_Description of the task_.
Output the whole listing below. Keep it exact.

_Records for the exercise_.
______________________________

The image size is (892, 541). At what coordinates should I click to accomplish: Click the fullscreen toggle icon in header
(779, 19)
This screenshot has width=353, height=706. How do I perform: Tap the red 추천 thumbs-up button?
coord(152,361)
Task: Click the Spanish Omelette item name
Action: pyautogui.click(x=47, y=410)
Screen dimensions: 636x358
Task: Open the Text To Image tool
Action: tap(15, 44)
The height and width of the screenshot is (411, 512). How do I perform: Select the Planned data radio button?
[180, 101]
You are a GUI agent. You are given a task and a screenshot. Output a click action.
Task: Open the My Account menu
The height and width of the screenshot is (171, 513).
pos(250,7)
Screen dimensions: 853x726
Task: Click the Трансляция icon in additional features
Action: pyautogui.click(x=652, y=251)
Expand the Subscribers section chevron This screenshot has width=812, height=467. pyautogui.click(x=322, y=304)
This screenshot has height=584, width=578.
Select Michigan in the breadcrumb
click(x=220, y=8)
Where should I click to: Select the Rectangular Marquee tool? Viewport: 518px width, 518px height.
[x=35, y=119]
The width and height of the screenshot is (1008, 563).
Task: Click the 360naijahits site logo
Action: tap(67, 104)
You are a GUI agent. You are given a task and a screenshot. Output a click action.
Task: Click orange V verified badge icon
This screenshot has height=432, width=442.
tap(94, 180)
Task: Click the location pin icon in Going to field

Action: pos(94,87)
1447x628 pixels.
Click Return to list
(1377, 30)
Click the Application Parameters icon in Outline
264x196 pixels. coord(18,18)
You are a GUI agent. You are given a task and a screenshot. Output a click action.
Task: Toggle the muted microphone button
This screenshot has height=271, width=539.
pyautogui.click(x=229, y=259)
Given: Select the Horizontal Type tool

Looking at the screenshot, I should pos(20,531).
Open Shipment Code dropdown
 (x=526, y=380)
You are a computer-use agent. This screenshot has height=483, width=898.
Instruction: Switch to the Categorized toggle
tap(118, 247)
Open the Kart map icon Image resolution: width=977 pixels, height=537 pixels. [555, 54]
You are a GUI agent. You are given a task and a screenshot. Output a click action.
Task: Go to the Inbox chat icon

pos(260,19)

______________________________

_Output below_.
The image size is (892, 541). At what coordinates should I click to accomplish: Click the fullscreen toggle icon in header
(779, 19)
This screenshot has width=353, height=706. How do I perform: Tap the red 추천 thumbs-up button?
coord(152,361)
Task: Click the Spanish Omelette item name
Action: pyautogui.click(x=47, y=410)
Screen dimensions: 636x358
Task: Open the Text To Image tool
Action: tap(15, 44)
The height and width of the screenshot is (411, 512). How do I perform: Select the Planned data radio button?
[180, 101]
You are a GUI agent. You are given a task and a screenshot. Output a click action.
Task: Open the My Account menu
The height and width of the screenshot is (171, 513).
pos(250,7)
Screen dimensions: 853x726
Task: Click the Трансляция icon in additional features
Action: pyautogui.click(x=652, y=251)
Expand the Subscribers section chevron This screenshot has width=812, height=467. pyautogui.click(x=322, y=304)
This screenshot has height=584, width=578.
Select Michigan in the breadcrumb
click(x=220, y=8)
Where should I click to: Select the Rectangular Marquee tool? Viewport: 518px width, 518px height.
[x=35, y=119]
The width and height of the screenshot is (1008, 563).
Task: Click the 360naijahits site logo
Action: tap(67, 104)
You are a GUI agent. You are given a task and a screenshot. Output a click action.
Task: Click orange V verified badge icon
This screenshot has height=432, width=442.
tap(94, 180)
Task: Click the location pin icon in Going to field

Action: pos(94,87)
1447x628 pixels.
Click Return to list
(1377, 30)
Click the Application Parameters icon in Outline
264x196 pixels. coord(18,18)
You are a GUI agent. You are given a task and a screenshot. Output a click action.
Task: Toggle the muted microphone button
This screenshot has height=271, width=539.
pyautogui.click(x=229, y=259)
Given: Select the Horizontal Type tool

Looking at the screenshot, I should pos(20,531).
Open Shipment Code dropdown
 (x=526, y=380)
You are a computer-use agent. This screenshot has height=483, width=898.
Instruction: Switch to the Categorized toggle
tap(118, 247)
Open the Kart map icon Image resolution: width=977 pixels, height=537 pixels. [555, 54]
You are a GUI agent. You are given a task and a screenshot. Output a click action.
Task: Go to the Inbox chat icon

pos(260,19)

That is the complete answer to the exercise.